Questa analisi della distribuzione dei giudizi per i vari indicatori ci rivela altre cose interessanti. Il settore legno-arredo è stato quello più in grado di intercettare la fase estiva di rimbalzo, forse per simbiosi con il recupero dell’edilizia, soprattutto sotto il profilo della produzione e delle vendite: il 73% delle aziende del settore ha riportato aumenti di produzione, quota che sale addirittura al 78% per il fatturato. 

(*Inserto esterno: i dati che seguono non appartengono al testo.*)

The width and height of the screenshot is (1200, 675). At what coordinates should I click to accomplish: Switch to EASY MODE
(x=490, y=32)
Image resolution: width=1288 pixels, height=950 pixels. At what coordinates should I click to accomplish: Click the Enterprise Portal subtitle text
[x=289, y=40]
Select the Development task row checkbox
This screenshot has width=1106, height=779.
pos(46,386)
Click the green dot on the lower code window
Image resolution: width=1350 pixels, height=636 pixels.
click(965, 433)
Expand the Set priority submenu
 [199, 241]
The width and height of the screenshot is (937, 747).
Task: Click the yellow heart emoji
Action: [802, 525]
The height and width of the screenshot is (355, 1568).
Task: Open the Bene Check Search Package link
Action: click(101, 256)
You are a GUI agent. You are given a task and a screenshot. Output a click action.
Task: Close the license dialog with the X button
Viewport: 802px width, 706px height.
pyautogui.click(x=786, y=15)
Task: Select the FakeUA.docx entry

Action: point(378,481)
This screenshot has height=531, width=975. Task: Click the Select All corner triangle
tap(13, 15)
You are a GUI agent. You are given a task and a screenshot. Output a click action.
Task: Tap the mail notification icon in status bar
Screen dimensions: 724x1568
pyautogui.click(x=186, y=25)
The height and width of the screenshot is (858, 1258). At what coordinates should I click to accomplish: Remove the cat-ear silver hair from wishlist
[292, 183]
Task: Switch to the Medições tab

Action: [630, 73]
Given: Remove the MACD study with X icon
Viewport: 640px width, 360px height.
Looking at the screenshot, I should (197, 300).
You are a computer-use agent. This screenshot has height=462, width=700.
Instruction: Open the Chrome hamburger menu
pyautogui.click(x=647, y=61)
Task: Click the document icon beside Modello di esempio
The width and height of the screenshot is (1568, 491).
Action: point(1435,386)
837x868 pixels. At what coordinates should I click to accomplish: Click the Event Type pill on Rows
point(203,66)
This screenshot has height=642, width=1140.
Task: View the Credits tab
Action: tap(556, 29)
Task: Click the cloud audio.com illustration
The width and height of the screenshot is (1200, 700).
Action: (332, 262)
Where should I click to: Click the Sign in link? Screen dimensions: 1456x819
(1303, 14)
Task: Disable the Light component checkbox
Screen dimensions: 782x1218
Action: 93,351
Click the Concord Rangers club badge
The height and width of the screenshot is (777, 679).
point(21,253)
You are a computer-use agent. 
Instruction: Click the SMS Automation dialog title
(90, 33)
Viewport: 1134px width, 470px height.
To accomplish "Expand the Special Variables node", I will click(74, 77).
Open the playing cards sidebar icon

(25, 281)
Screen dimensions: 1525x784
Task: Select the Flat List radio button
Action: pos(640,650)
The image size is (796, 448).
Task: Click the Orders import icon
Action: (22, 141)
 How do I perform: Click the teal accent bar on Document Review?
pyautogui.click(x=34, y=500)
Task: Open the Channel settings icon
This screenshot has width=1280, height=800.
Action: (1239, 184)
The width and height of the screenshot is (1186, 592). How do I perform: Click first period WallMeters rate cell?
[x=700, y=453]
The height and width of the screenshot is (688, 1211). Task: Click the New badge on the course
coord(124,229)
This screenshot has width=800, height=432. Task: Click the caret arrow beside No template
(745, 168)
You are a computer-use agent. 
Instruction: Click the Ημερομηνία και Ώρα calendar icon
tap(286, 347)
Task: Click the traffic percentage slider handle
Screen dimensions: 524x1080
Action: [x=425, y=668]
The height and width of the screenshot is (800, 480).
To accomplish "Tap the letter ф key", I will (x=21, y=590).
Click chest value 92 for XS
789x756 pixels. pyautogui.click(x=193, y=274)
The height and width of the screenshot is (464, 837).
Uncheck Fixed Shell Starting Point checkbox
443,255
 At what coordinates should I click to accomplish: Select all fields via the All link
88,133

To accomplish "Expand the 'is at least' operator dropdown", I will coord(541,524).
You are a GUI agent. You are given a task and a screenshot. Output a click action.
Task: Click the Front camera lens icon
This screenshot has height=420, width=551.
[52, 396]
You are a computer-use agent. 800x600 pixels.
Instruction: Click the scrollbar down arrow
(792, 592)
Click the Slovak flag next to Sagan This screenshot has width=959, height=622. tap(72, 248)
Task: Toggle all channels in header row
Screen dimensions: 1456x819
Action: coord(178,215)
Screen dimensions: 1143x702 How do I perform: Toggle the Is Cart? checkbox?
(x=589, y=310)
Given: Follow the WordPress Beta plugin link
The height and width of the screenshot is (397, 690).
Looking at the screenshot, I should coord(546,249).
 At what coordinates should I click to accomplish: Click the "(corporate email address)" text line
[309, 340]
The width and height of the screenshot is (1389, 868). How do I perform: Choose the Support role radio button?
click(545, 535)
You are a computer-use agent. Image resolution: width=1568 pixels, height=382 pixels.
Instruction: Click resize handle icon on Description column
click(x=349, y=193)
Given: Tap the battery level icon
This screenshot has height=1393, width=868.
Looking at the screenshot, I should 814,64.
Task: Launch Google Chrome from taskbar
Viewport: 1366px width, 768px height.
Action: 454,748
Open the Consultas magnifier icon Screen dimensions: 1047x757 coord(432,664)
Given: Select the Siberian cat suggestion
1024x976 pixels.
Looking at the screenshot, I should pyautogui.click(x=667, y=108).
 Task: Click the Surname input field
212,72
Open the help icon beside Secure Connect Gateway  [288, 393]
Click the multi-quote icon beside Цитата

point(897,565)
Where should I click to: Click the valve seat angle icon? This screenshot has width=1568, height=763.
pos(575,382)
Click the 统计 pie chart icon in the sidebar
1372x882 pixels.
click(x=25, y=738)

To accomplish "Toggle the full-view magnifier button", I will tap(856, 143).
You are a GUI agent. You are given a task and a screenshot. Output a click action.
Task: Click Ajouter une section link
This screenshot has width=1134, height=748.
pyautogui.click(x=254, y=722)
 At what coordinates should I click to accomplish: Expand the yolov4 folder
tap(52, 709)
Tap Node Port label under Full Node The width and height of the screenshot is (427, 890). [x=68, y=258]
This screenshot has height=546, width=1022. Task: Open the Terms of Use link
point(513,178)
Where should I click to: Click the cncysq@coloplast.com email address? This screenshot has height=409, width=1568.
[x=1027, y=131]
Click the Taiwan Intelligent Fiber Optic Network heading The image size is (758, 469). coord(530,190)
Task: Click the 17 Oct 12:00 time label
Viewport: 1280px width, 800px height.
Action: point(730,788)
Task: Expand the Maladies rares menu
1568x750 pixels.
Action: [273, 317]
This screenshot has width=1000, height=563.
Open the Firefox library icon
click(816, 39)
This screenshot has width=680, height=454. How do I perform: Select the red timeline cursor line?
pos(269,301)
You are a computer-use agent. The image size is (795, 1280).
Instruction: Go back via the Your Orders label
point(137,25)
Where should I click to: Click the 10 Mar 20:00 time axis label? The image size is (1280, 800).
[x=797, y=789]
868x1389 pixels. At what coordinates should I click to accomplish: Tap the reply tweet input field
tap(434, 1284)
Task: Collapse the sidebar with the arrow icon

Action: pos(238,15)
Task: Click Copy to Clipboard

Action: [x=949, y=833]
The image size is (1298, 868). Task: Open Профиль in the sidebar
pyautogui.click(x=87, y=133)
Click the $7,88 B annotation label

Sul fronte degli ordinativi esteri hanno riagganciato bene la domanda internazionale (o quanto meno in modo diffuso) i mezzi di trasporto (79% degli intervistati hanno dichiarato aumento degli ordini in tal senso), l’industria alimentare (62%), gli elettrodomestici (60%). Sembra invece più critico il riaggancio della domanda internazionale per il settore dei macchinari industriali, che risente (e probabilmente risentirà ancora) della scarsa propensione agli investimenti delle imprese propria delle fasi ad alto tasso di incertezza. Le risposte degli imprenditori si polarizzano ai due opposti della scala di giudizi, con percentuali simili: il 49% dichiara raccolta ordini dall’estero in aumento, il 41%, invece, dichiara una contrazione del portafoglio ordini dall’estero.

I temi che emergono da questi dati sono due, e meritano un attento monitoraggio, considerato anche il momento in cui sono stati raccolti. Già prima di essere nel pieno di questa seconda ondata pandemica, il comparto manifatturiero veneto sta conoscendo differenti velocità di recupero fra i vari settori, sulla base delle mutate condizioni della domanda. Covid, infatti, pare abbia già modificato in profondità alcuni modelli consolidati di consumo; e queste modifiche stanno trasferendosi lungo le filiere, rimodellando i piani di investimento delle imprese, spiazzando le catene di fornitura e di lavorazioni conto terzi (si pensi, solo per fare un esempio, alle conseguenze della mobilità ridotta non solo sul turismo ma anche sull’industria aereo-navale e sul suo indotto). Inoltre, come ben chiarificano i dati appena illustrati relativi ai macchinari industriali, stanno definendosi anche delle polarizzazioni interne ai singoli settori, in certi casi piuttosto marcate, che impongono di andare a guardare i comportamenti strategici delle singole aziende, la loro adattabilità ai mutati scenari, la loro capacità di tenuta finanziaria. 

Questi sono gli aspetti ci fanno cogliere plasticamente il rischio di uno scenario a “K” sopra prospettato. Ben più eloquenti degli illusori rimbalzi congiunturali o del dato di sintesi offerto dalle variazioni tendenziali. Di questi tempi, anche alle analisi sono chieste importanti discontinuità. “Ma per il momento siamo solo alla raccolta dei primi indizi, sulla base degli strumenti disponibili.” commentano dalla Camera di Commercio.